Hello Experts,
I have to count the word like "RESULT_CODE: : -6" from the multiple files names like req.result_2_vqx-71144750.log for a particular date. Lets suppose the date is 10 OCT 2011.
How I can do it with a single command in Solaris environment.
Reagrds
Oracle User
perl -MPOSIX -e'
($dt, $patt, $logs) = @ARGV;
$dt eq strftime("%Y-%m-%d", localtime +(stat)[9]) and
print $_, " ==> ", qx/grep -c "$patt" $_/
for glob "$logs";
' '2011-10-10' 'RESULT_CODE: : -6' 'req.result*.log'
This command is not working. Is there any other way to do this.
Regards
Oracle User
"This command is not working" is a useless answer for anybody who tries to help you. Show some effort and supply at least an error message.
How does the date fit in? Do you have some example input?
I have not written that the solution given is "the useless one", in my post anywhere.
Also there is no error message displayed for the above command. my only intention was to know the exact command ...thats all !!

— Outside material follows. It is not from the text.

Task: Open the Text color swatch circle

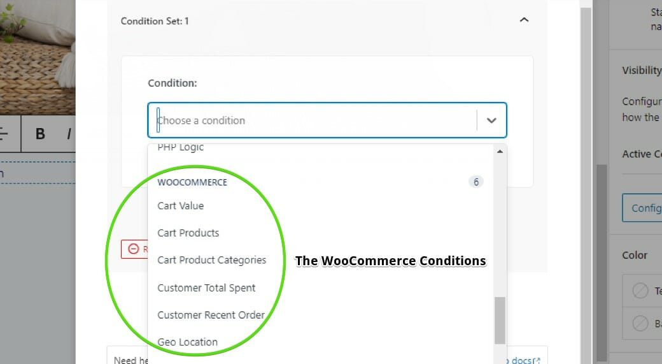Action: pyautogui.click(x=640, y=291)
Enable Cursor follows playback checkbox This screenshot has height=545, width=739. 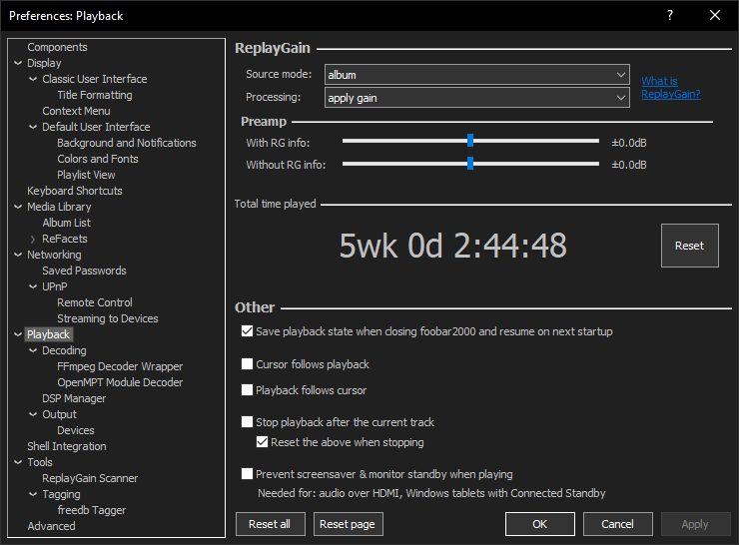click(248, 364)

How do you know that I have not tried enough on this problem...instead of writing a long essay for a particular forumn. please metion the solution if you know. This will save your time as well as mine.
Regards
Oracle User
---------- Post updated at 10:50 PM ---------- Previous update was at 10:45 PM ----------
@CarloM,
Here is the file, for Nov 7
-rw-rw-r-- 1 oracle dba 962 Nov 7 14:54 req.267891147-67891246.log
There are lots of logs for this particular date; lets say between 500-1000 logs. I need a command which filter a particular word from all the logs and give the count as a result.
Regards
Oracle User
As you notice, this doesn't help us a lot to save our time too...
Better is to post some lines of your log file and the desired output.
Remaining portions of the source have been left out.